» **Quoted passage**
----------
However, in yoga, there is a concept called santosha that can support us through the ups and downs of life, and help ground us to our present reality. Santosha is a concept part of the larger yoga theory and text - The Yoga Sutras by Patanjali. Santosha roughly translates as contentment and it teaches us to meet all parts of ourself and our life with love and acceptance. Now, don’t think it means you have to settle or accept a reality that isn’t serving you - that is NOT the idea. If anything, practicing santosha invites you to examine the bigger picture. To truly see, to notice, and to feel all the goodness that already surrounds you and is within you.
Unfortunately, Western society has conditioned to think we’re incomplete. In the search for happiness, external people, objects, and things will complete us. How often have you thought, I need a partner to be happy, I need that high-paying job to be successful, I need that new moisturizer to be young, and oh yeah, I definitely need those new yoga pants to be fit.
Self-limiting and anxiety-ridden, we walk around the world over-consuming, trying out whatever “magic” cure-all TikTok tells us to. Many of us feel like we don’t have enough and probably never will. Moreover, many of us feel like no matter what we do, we’ll never be enough. But, that is where our yoga comes into play. Through dedicated and consistent practice, you learn to strip yourself of ego and attachment, slowly peeling away the layers to see the naked truth - you are already whole. Regardless of your past - the failures and disappointments, the heartache and missteps - you are complete. Regardless of what’s to come - you are enough.
The more I lean into my yoga practice and embrace santosha, the more I am able to recognize the abundance and love that already surrounds me. Time and time again, yoga has shown me that life isn’t for putting off or dealing with - it’s for living. I invite you to acknowledge the blessings that radiate in and around you. You are a magical being, not a cog in a machine. So get out there, stop wondering “what if",” and start living. It’s go time, my friend.
----------
» **Given data**

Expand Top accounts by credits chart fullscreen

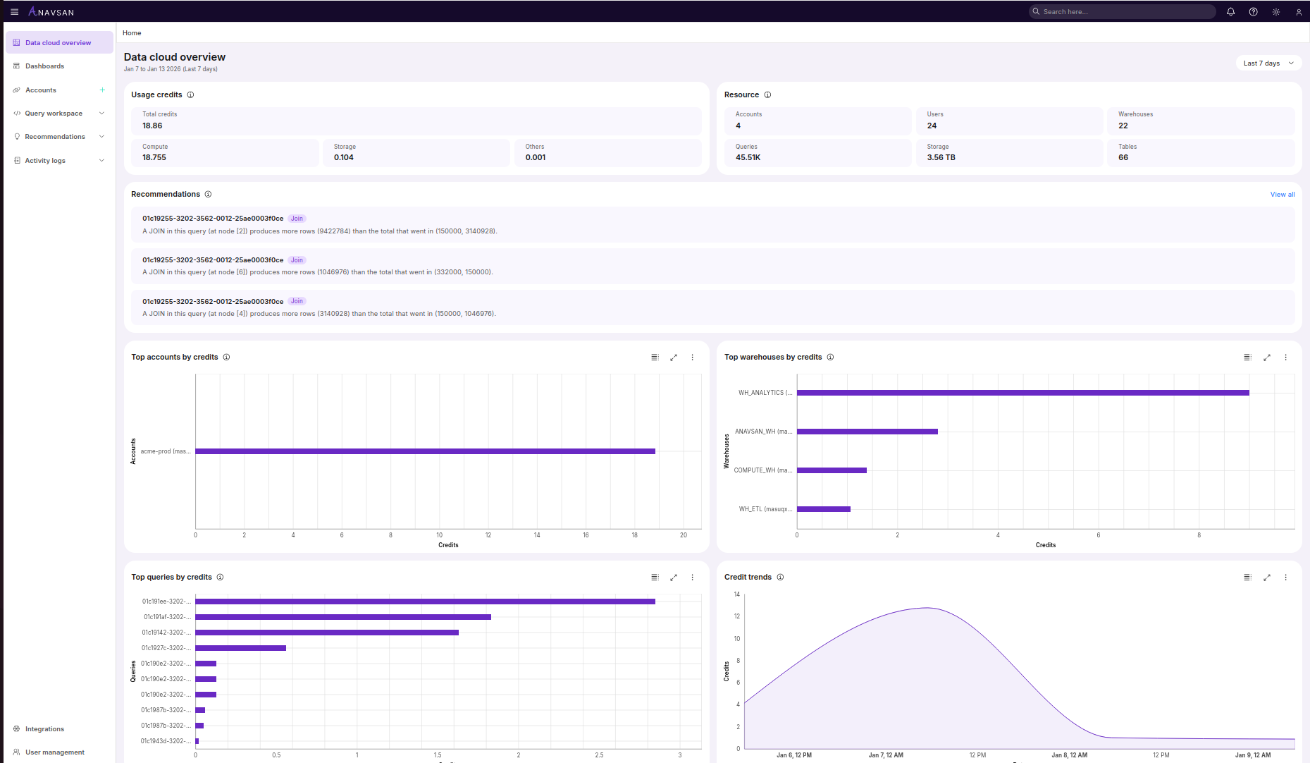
----------
» **Task set**
1. Answer these questions about the santosha passage, one answer per line.
(a) What does santosha roughly translate as?
(b) Which larger text is santosha a part of?
(c) What does dedicated and consistent practice teach you to strip yourself of?
2. Revise the santosha passage starting with "Self-limiting and anxiety-ridden, we" and going on through "you are enough.", putting "the internet" in place of "TikTok".

» **Answers given**
1.
(a) Contentment.
(b) The Yoga Sutras by Patanjali.
(c) Ego and attachment.

2.
Self-limiting and anxiety-ridden, we walk around the world over-consuming, trying out whatever “magic” cure-all the internet tells us to. Many of us feel like we don’t have enough and probably never will. Moreover, many of us feel like no matter what we do, we’ll never be enough. But, that is where our yoga comes into play. Through dedicated and consistent practice, you learn to strip yourself of ego and attachment, slowly peeling away the layers to see the naked truth - you are already whole. Regardless of your past - the failures and disappointments, the heartache and missteps - you are complete. Regardless of what’s to come - you are enough.